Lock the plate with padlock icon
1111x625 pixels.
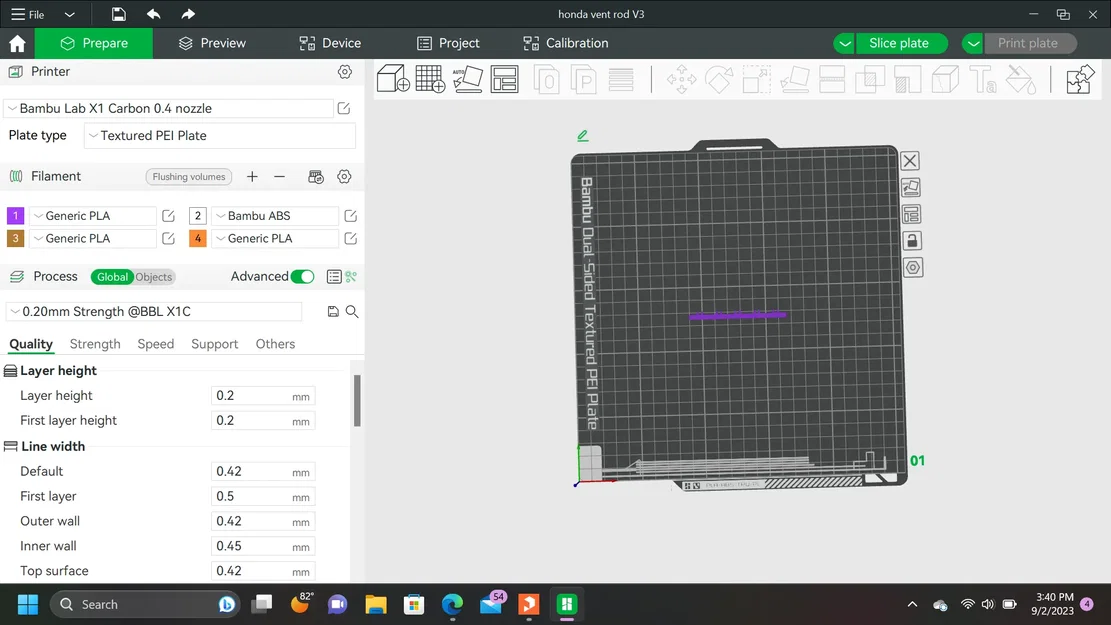(x=912, y=241)
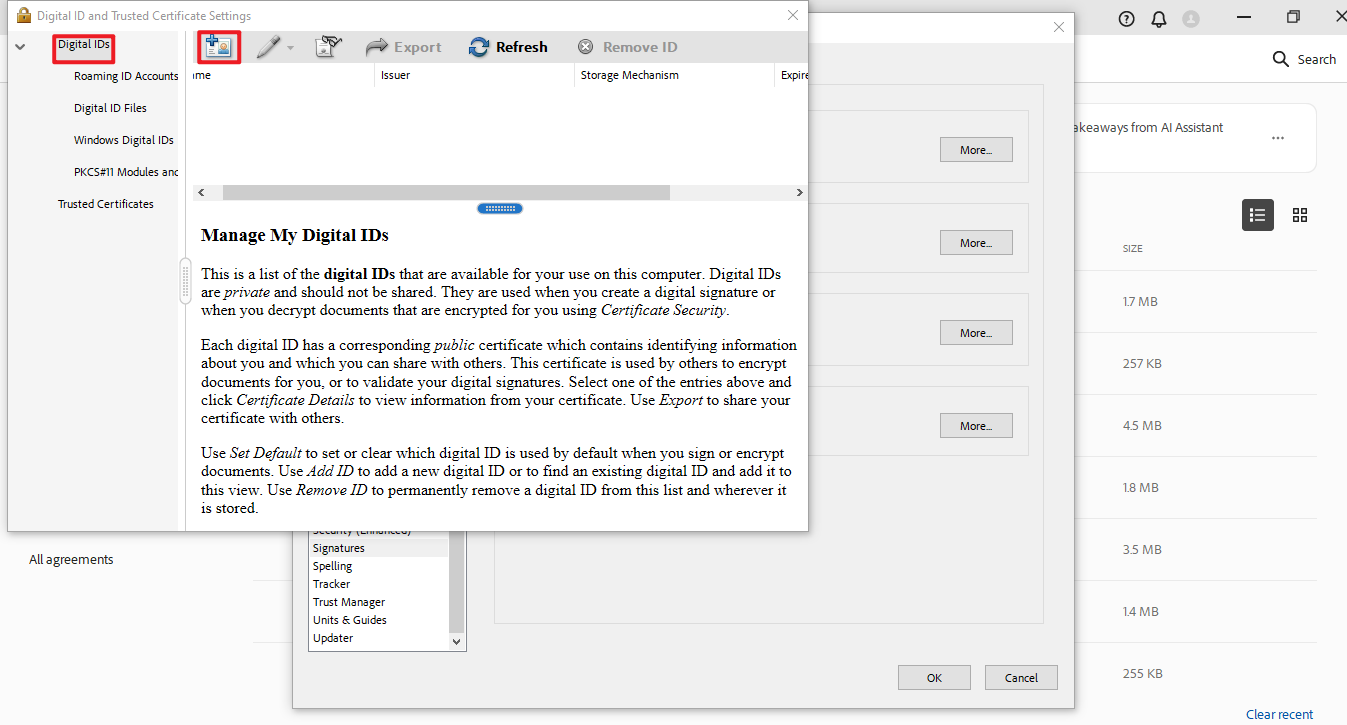Click the horizontal scrollbar right arrow
This screenshot has height=725, width=1347.
coord(798,192)
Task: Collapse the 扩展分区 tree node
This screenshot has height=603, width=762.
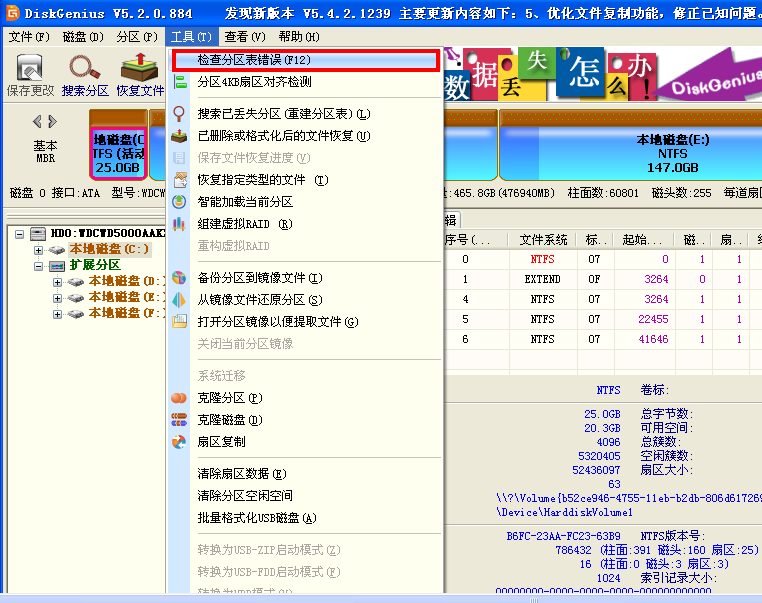Action: pos(38,266)
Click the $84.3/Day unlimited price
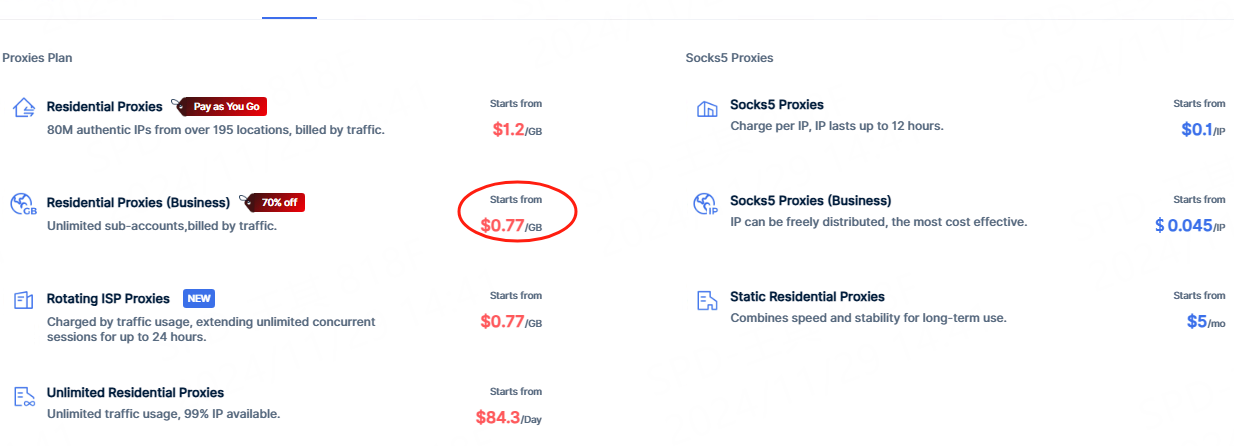Viewport: 1234px width, 446px height. pos(508,417)
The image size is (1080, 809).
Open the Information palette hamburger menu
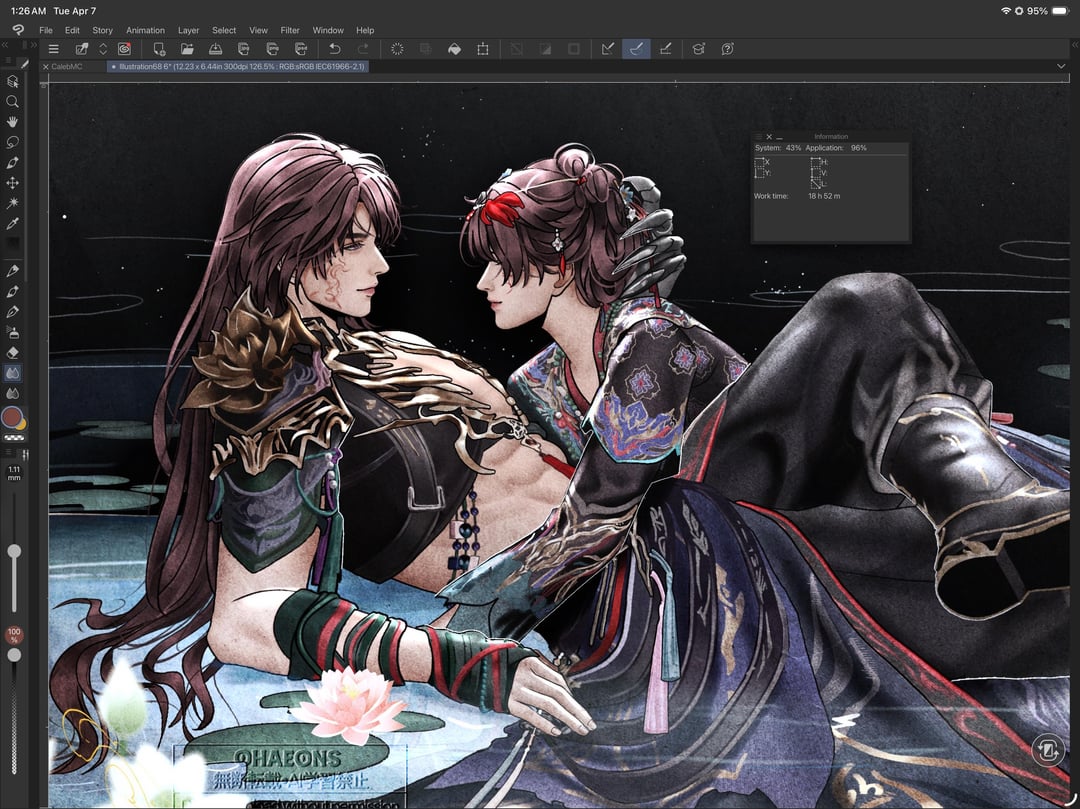pyautogui.click(x=757, y=136)
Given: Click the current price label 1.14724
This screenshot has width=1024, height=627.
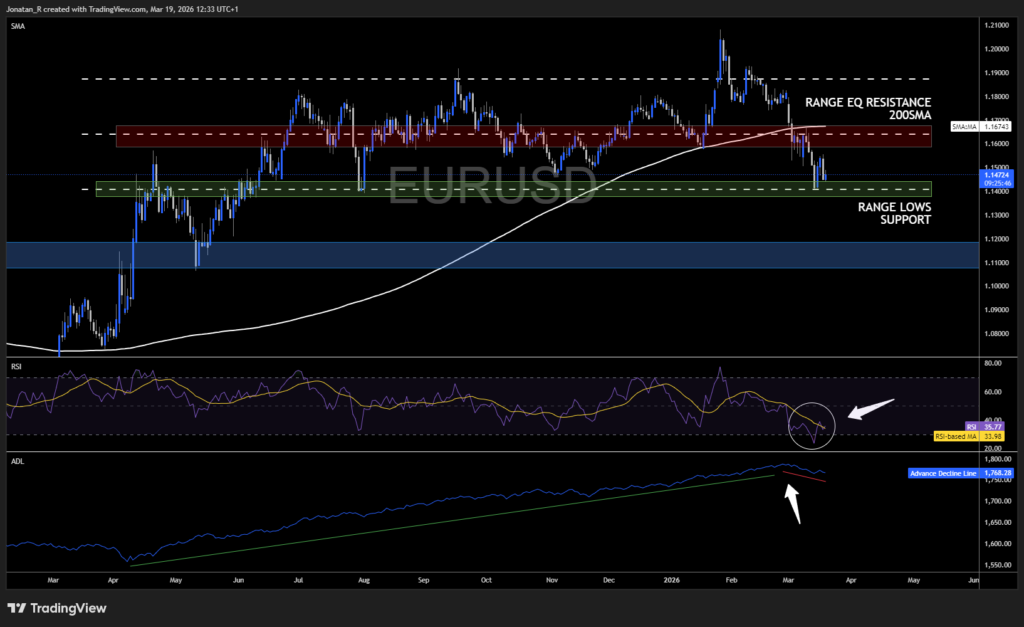Looking at the screenshot, I should [x=998, y=176].
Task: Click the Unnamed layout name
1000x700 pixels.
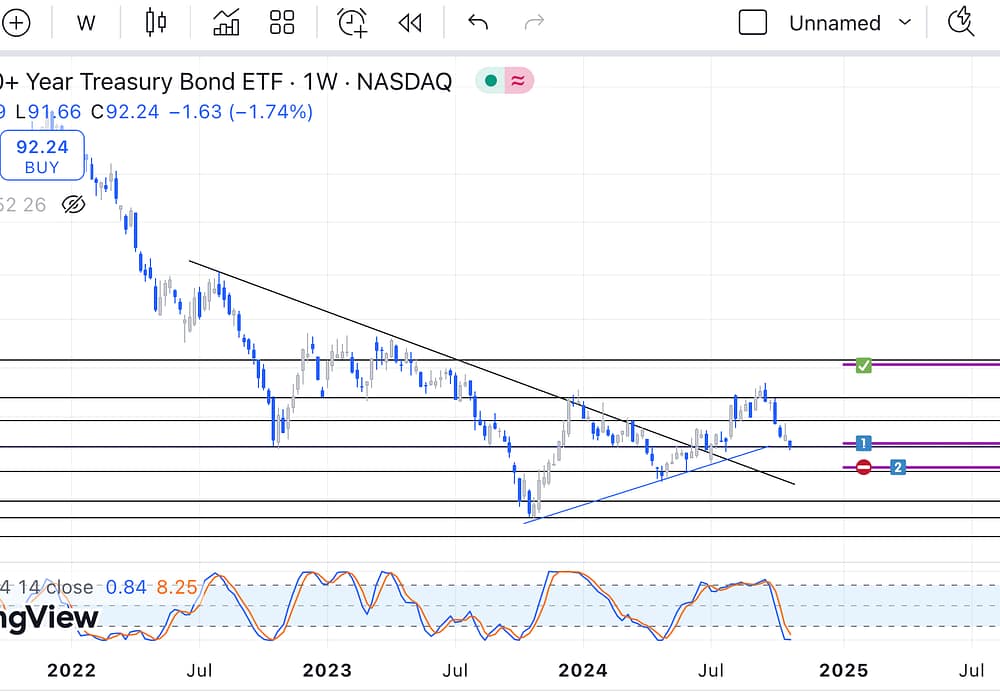Action: 834,23
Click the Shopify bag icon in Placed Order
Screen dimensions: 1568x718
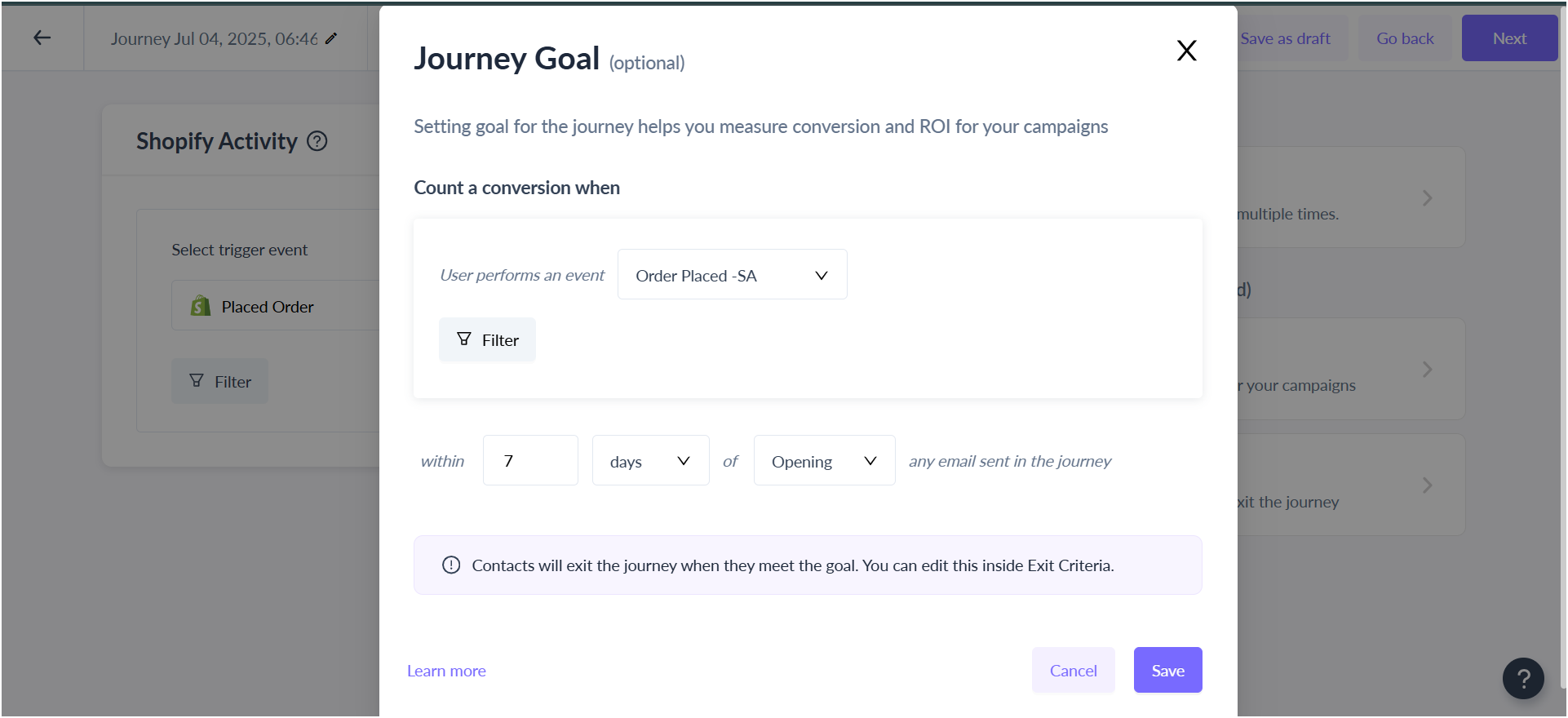coord(201,306)
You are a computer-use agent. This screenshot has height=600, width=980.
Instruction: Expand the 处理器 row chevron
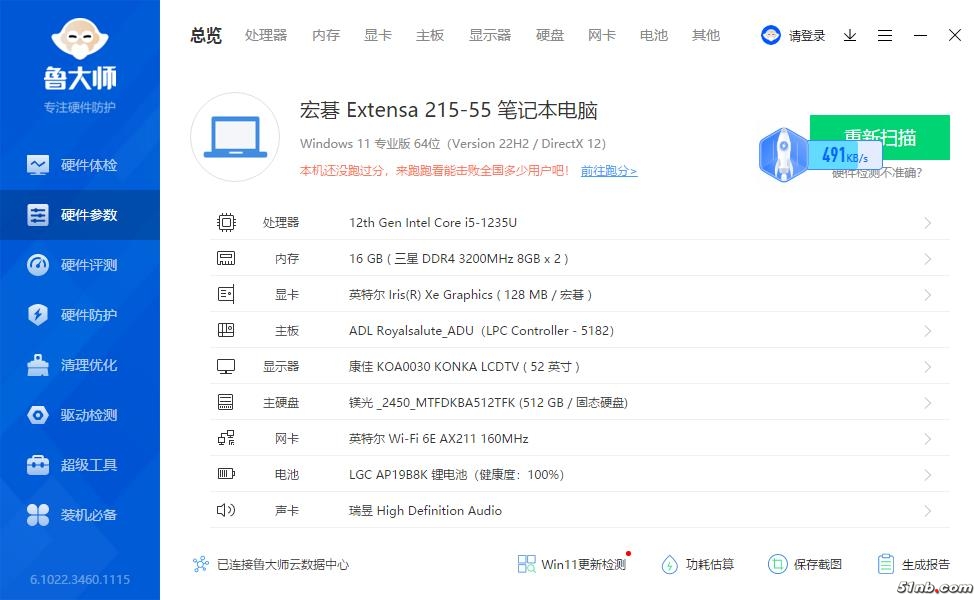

**PROBLEM TO WORK ON:** Beginning with the line containing "The image size is (1080, 809)." and ending with the last line of the listing above, output those lines exactly as written, without pictures.

**ANSWER SECTION:**
The image size is (1080, 809).
Open the Information palette hamburger menu
pyautogui.click(x=757, y=136)
Given: Click the current price label 1.14724
This screenshot has width=1024, height=627.
Looking at the screenshot, I should [x=998, y=176].
Task: Click the Unnamed layout name
1000x700 pixels.
Action: 834,23
Click the Shopify bag icon in Placed Order
Screen dimensions: 1568x718
coord(201,306)
You are a computer-use agent. This screenshot has height=600, width=980.
Instruction: Expand the 处理器 row chevron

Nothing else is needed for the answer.